ABSTRACT

Among the various brahminical communities in India, the Citpāvans-also known as Konkanasthas because of their roots in the western coastal region ofMaharashtraplayed a major role in the political field in Maharashtra and India between the beginning of the eighteenth century and 1947. From near-complete obscurity, they suddenly rose to prominence around 1700, providing the Maratha polity with a dynasty of Peshwas (prime ministers of Maratha kings and de facto rulers) between 1713 and 1818, until the British took possession of their capital of Pune. Afterwards, the community produced stalwarts in all fields of public life, notably intellectual and political figures such as P. V. Kane1 or Bal Gangadhar Tilak.2 A number of these individuals contributed to the construction of Hindu nationalist ideology, for which V. D. Savarkar3 is a founding figure. One of the most remarkable features of the Citpāvans overall, in the context of this volume, is the care with which they have recorded the history of their families since the 1910s, in volumes written in Marathi and called kulavṛttāntas (family histories).4 As the name indicates, each book concerns one family or a “clan” of Citpāvans, i.e. all the members of the group sharing the same surname, and collects a great number of public or private records regarding the male members of the kula; they do not, however, go back to an ancestor living before the sixteenth century. The interest of the Citpāvans in the recording of facts and the conservation of documents is illustrated on a larger scale under the Peshwas, whose archives are the richest of all the Indian polities before British hegemony. This richness of documentation and this awareness of history strongly contrast with the paucity of sources mentioning the Citpāvans before 1700. The Vāḍeśvarodayakāvya5 (VK) or “Poem on the appearance of Lord

Vāḍeśvara”, a 700-verse Sanskrit poem of the seventeenth century, deserves special consideration in this regard. Although it has received little scholarly attention since its edition by A. D. Pusalkar in 1962,6 the text is important for several reasons: first, its period of composition, in the 1620s-1630s, makes it one of the earliest sources mentioning the Citpāvans and one of the oldest accounts of the creation of the Citpāvans and of their position in Konkan society. Second, it gives an early and rather detailed picture of their special enduring relationship with the epic hero Paraśurāma, who is their tutelary deity and is seen to play a decisive role both in their settlement in Konkan and in the creation of this land itself.

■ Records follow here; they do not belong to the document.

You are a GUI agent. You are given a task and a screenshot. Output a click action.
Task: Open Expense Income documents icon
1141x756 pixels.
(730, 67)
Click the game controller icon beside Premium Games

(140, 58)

Third, the poem

deals with a form of Śiva (Vāḍeśvara) for whom the Citpāvans have the greatest reverence and whommany of them have for kuladeva (family deity),7 as his temple is situated in Guhagar, the place of origin of many Citpāvan families. Even nowadays, many of them go there to worship Vāḍeśa especially at important times of their life (such as marriages, births and before settling abroad). Fourth, it reveals the representation that a Citpāvan Brahmin, the poet Viśvanātha,8 made of the history of the Konkan land in general and more peculiarly of his native town Guhagar and of his community in the early modern period. After a short discussion of the historical and cultural context of the composition of the poem, we will summarize the VK and highlight how the poem articulates the mythical and historical planes in the narrative of the history of Konkan. Close attention will eventually be given to more literary aspects, mainly lexical ones, of the VK, as the etymologies play a crucial role in Viśvanātha’s narrative and conception of history. Specific importance will be attached throughout the article to the poem’s presentation of the Citpāvans.